TO DO → Scan the entries and copy each line where the word "computer" is present.

Saved entries:

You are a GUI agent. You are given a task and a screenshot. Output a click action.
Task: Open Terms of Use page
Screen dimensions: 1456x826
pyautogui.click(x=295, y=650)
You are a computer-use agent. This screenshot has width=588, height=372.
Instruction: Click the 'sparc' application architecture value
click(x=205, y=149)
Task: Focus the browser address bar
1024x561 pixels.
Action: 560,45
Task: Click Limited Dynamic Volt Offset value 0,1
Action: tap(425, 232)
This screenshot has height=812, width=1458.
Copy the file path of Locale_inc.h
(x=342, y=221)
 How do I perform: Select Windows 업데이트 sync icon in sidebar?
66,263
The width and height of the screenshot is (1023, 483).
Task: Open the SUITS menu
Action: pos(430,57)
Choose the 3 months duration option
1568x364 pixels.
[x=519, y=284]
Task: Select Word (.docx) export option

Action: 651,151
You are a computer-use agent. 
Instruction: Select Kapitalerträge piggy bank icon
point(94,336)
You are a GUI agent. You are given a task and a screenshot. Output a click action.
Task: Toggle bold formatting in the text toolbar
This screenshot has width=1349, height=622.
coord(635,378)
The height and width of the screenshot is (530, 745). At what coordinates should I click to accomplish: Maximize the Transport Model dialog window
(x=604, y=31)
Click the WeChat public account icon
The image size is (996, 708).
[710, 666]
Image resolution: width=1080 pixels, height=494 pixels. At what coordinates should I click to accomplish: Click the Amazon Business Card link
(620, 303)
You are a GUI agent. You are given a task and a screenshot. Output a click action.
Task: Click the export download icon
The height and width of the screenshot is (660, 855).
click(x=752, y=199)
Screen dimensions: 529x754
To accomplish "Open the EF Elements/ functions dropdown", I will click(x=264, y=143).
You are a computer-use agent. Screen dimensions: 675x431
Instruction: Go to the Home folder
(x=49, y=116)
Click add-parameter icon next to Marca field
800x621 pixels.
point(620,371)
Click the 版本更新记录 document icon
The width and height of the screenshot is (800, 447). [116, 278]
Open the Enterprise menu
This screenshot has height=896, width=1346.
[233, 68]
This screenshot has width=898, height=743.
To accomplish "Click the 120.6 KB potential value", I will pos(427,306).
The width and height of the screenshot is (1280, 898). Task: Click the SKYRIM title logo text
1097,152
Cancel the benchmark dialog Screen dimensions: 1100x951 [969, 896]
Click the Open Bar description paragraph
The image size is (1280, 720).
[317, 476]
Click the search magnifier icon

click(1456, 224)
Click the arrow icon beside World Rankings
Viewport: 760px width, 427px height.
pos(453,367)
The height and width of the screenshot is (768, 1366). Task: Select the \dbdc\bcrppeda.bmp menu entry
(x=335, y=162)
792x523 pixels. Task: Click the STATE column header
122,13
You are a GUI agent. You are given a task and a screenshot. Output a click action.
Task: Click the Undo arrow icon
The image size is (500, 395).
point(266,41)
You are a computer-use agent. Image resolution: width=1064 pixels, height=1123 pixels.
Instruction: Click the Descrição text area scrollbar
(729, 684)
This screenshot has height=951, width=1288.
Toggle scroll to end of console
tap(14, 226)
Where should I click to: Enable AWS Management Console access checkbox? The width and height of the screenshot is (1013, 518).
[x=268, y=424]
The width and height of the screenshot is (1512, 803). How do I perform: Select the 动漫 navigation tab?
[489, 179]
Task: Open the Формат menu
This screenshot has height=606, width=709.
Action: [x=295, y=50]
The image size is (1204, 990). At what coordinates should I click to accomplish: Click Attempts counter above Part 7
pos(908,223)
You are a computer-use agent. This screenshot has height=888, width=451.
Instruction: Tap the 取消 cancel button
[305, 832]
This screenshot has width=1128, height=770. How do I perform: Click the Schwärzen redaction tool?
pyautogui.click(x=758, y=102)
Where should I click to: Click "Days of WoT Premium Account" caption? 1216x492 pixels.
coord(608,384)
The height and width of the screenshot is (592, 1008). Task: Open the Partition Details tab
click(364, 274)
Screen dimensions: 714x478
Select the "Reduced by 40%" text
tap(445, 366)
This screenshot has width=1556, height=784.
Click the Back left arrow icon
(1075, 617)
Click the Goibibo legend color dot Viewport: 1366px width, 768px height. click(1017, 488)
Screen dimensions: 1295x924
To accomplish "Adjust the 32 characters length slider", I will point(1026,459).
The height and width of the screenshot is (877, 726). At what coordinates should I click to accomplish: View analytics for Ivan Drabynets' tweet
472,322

RESULT →
You are a computer-use agent. This screenshot has width=588, height=372.
You are a computer-use agent. 
You are a computer-use agent. Screen dimensions: 675x431
You are a computer-use agent. Image resolution: width=1064 pixels, height=1123 pixels.
You are a computer-use agent. This screenshot has height=888, width=451.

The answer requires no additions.